» Document excerpt:
* * *

The  New York University School of Professional Studies ( also known as SPS ), previously known as the New York University School of Continuing Education, is one of the schools and colleges that compose New York University. Founded in 1934, the school offers undergraduate, graduate, and continuing education programs. Its main offices are located at 7 East 12th Street on the University's main campus at Washington Square Park. As of fall 2020, the school has a total enrollment of approximately 3,634 graduate students, 2,119 undergraduate students, and 11,000 continuing education students.

History

1930s-1950s 

The School of Professional Studies was established in 1934 as the Division of General Education (DGE). During the Depression year, when almost 25% of the U.S. workforce was unemployed, the DGE responded with training programs for new social workers in the Temporary Emergency Relief Association, the city's public welfare agency, and the Home Relief Bureau. As the city emerged from the Depression, DGE created the Washington Square Writing Center, the Center for Graphic Design, and began its first art workshops.

Shortly after World War II, in response to increasing demand for skills, training, and for-credit courses, DGE developed, among other new programs, a Certificate in General Education that helped veterans fulfill requirements under the G.I. Bill. DGE also formulated the Management Institute to focus on courses for business and industry.

In 1954, the school was renamed the Division of General Education and Extension Services (DGEES) to reflect the full scope of its activities. The school offered courses at 19 locations in the tri-state area. Enrollment surpassed any other individual school at NYU, and income reached $2 million for the first time. New departments were created, including the Office of Special Services to Business and Industry, and the Liberal Arts in Extension program.

1960s-1980s 

In the 1960s, the Office of Community Service Programs and the Division of Business and Management was created. New associate degree offerings in the liberal arts, business, public service, and physical therapy laid the groundwork for the future Paul McGhee Division for adult learners returning to college to earn a degree.

In 1971, the school was renamed the School of Continuing Education (SCE). New diploma programs were created in business, data processing, computer technology, and systems analysis. The Institute for Paralegal Studies was created. The General Studies Program was instituted to offer two years of instruction to college-age students. A boom in the real estate market drove rapid expansion of the Real Estate Institute.

SCE began ramping up its IT offerings in the 1970s, and in the 1980s, the school extended this growth by expanding its publishing and business programs. SCE's Master of Science in Real Estate was launched, eventually becoming the largest such program in the country.

1990s 
The 1990s witnessed rapid growth in new courses and students. SCE explored virtual and Internet-based learning, and new degree and certificate programs were created in hospitality and tourism, real estate, digital technology, and media. Following technological advances in media, the Center for Advanced Digital Applications was formed. In 1998, the school was renamed the School of Continuing and Professional Studies (SCPS).

2010s-2020s 

The school was renamed the NYU School of Professional Studies in 2014. In July 2021, Angie Kamath was appointed as the School's dean.

* * *

» How to complete this task: Copy the NYU School of Professional Studies article starting at "The School of Professional" and ending at "first art workshops.", renaming "DGE" to "Division" wherever it occurs. This listing comes from a separate source.

(Saved entries)
* * *

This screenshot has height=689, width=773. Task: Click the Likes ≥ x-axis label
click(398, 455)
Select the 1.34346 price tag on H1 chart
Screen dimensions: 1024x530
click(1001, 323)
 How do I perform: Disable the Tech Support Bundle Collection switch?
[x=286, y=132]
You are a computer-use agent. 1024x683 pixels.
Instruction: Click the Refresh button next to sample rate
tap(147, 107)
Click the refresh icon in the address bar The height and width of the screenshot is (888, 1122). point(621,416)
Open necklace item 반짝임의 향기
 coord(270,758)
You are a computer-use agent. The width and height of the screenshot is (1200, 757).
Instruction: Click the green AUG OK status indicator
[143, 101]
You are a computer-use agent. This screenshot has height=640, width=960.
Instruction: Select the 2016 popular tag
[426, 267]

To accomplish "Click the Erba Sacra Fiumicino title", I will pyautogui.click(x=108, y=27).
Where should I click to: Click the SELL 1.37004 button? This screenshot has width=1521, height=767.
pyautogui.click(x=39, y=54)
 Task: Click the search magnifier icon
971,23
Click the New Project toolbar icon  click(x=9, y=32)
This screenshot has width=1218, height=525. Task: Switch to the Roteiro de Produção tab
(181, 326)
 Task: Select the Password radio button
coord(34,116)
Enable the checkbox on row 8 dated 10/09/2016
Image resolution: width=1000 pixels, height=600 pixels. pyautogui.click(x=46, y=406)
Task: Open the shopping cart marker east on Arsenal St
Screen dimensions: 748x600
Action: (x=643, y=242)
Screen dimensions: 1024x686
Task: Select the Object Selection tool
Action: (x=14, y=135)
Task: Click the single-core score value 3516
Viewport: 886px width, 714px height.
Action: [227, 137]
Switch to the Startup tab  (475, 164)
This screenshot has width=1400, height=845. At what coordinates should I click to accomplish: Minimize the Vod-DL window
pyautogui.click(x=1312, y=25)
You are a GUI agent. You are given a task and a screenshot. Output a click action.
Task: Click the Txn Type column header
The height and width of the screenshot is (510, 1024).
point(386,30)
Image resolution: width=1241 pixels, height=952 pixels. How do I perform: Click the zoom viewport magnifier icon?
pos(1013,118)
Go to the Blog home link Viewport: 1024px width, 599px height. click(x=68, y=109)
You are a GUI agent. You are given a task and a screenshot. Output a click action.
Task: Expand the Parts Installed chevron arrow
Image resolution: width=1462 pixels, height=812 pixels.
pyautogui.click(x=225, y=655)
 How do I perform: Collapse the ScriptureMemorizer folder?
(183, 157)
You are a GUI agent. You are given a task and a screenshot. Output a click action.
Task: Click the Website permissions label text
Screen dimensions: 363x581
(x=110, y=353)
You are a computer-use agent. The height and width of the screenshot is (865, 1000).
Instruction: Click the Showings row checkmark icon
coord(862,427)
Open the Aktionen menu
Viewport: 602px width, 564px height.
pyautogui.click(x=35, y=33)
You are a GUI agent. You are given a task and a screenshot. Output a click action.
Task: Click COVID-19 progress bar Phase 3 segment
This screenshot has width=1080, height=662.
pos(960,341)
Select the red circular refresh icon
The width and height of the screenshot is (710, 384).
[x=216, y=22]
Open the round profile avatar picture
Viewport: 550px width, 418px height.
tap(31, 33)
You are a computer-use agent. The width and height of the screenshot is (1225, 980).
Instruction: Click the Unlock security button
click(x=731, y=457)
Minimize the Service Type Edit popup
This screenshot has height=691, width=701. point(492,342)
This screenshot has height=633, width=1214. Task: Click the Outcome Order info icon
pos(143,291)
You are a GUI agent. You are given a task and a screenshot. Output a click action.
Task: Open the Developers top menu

* * *

» Output for this exercise:
The School of Professional Studies was established in 1934 as the Division of General Education (Division). During the Depression year, when almost 25% of the U.S. workforce was unemployed, the Division responded with training programs for new social workers in the Temporary Emergency Relief Association, the city's public welfare agency, and the Home Relief Bureau. As the city emerged from the Depression, Division created the Washington Square Writing Center, the Center for Graphic Design, and began its first art workshops.